Membrane protein candidates were classified into one of four primary roles on the basis of their associated GO Terms in the precedence order: ‘Transport’, ‘Sensing and Signaling’, ‘Catalysis’, ‘Other’, and ‘Unknown’. Each GO annotation was parsed and searched for functional keywords as follows: Transport encompasses all membrane proteins with a stated “transport”, “symport”, or “V-type ATPase” role such as ABC transporters, P-type ATPase ion pumps, solute symporters, antiporters, and uniporters; Sensing and Signaling includes proteins annotated with a “receptor”, “signal”, or “sensor” function; Catalysis proteins all have roles that terminate in ‘-ase’; Unknown includes proteins that cannot be assigned a GO term while Other counts the remaining unassigned proteins. To better represent the total protein count encoded in the transcriptome, proteins with multiple functions are only assigned to the role of highest precedence. For example, ABC transporters with both transport and catalytic ATPase functions are binned only once under Transport.

Transporter analysis

The translated amino acid sequence for each transcript was aligned to the transporter classification system database (TCDB) [17] using a local installation of NCBI BLAST’s blastp. TCDB database was downloaded January 15, 2015. To increase the confidence in our predictions, we filtered the results to include only hits that covered at least 70% of the amino acid sequences of both the query and the subject. After filtering by coverage, the hit with smallest E-value was selected, with a maximum cutoff of 10−3.

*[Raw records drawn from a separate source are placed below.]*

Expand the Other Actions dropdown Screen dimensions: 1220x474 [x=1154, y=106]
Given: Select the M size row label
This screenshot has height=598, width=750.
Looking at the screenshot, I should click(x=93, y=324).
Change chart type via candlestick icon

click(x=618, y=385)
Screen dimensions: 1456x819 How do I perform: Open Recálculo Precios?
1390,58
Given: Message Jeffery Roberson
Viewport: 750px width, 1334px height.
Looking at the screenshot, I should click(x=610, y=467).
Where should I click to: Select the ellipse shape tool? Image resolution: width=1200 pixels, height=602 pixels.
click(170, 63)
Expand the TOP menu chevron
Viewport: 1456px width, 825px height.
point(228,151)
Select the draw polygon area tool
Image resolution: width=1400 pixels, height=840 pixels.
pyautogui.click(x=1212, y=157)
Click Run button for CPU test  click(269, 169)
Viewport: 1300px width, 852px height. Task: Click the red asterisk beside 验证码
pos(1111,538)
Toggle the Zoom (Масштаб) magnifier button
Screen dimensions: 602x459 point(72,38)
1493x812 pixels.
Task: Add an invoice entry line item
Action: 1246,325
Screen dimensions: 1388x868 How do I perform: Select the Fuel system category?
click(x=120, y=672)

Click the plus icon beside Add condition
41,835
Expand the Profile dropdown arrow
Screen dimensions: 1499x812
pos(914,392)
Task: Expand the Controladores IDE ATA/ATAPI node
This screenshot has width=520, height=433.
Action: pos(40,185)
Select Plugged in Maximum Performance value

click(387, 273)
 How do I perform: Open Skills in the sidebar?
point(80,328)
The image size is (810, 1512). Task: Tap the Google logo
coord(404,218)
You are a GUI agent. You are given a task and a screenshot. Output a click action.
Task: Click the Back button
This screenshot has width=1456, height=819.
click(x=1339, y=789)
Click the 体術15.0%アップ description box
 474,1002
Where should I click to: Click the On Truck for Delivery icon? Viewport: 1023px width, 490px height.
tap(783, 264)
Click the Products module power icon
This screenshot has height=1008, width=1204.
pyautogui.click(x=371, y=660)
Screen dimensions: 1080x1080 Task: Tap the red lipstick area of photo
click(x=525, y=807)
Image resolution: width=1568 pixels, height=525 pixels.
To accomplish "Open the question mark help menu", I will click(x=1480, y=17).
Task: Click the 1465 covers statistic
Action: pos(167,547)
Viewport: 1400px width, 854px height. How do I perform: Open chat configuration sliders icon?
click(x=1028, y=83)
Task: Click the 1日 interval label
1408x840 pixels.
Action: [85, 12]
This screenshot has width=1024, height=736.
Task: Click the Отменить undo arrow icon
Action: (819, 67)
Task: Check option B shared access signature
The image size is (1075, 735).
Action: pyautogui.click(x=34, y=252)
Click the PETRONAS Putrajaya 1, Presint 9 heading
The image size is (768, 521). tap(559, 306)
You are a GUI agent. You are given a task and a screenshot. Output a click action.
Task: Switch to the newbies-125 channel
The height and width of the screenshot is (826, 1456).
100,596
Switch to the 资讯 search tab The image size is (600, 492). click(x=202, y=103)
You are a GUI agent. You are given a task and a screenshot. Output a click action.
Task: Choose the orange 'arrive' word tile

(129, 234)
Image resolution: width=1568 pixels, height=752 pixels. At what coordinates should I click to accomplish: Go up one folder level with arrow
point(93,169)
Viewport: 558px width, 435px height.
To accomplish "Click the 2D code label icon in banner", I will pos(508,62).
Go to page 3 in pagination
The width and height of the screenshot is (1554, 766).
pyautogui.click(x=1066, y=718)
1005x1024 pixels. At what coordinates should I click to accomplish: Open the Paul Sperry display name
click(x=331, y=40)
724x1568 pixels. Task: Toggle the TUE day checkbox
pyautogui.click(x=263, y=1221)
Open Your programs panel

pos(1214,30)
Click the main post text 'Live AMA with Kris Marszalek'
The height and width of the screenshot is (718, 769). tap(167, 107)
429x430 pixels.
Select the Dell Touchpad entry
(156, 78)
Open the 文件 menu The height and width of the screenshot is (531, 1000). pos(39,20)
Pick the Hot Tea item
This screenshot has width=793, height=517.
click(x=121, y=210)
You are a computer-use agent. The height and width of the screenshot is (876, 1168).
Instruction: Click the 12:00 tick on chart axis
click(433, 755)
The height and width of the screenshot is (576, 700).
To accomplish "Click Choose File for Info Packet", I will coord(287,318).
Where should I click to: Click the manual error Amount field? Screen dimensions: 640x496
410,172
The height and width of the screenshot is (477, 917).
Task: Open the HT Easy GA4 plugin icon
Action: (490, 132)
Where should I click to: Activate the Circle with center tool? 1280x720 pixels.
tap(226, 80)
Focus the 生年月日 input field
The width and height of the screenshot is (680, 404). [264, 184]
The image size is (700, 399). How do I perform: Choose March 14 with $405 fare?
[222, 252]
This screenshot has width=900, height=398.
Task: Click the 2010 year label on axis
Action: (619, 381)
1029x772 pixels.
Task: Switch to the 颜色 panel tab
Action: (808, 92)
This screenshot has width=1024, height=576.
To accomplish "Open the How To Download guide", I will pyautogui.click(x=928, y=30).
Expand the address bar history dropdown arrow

Identification of putative GPCRs

Transcripts with putative GPCR function were identified by searching the functional annotations provided by NCBI BLAST and InterPro databases for keywords ‘GPCR’ and ‘G-protein coupled receptor’. From this subset, only sequences that contained between 7 and 9 transmembrane domains as identified by transmembrane hidden markov models (TMHMM). This ensured that transcripts identified were full length GPCRs with 7 transmembrane domains and allowed for the presence of hydrophobic signal sequences that may also be identified as transmembrane domains. Predicted N-terminal domains were identified by the InterPro based annotations present in the extracellular N-terminal region. These were identified by selecting all domains from the GPCRs that were present before the first of the seven transmembrane sequences typical of GPCRs, restricting the search to only the N-terminal extracellular region.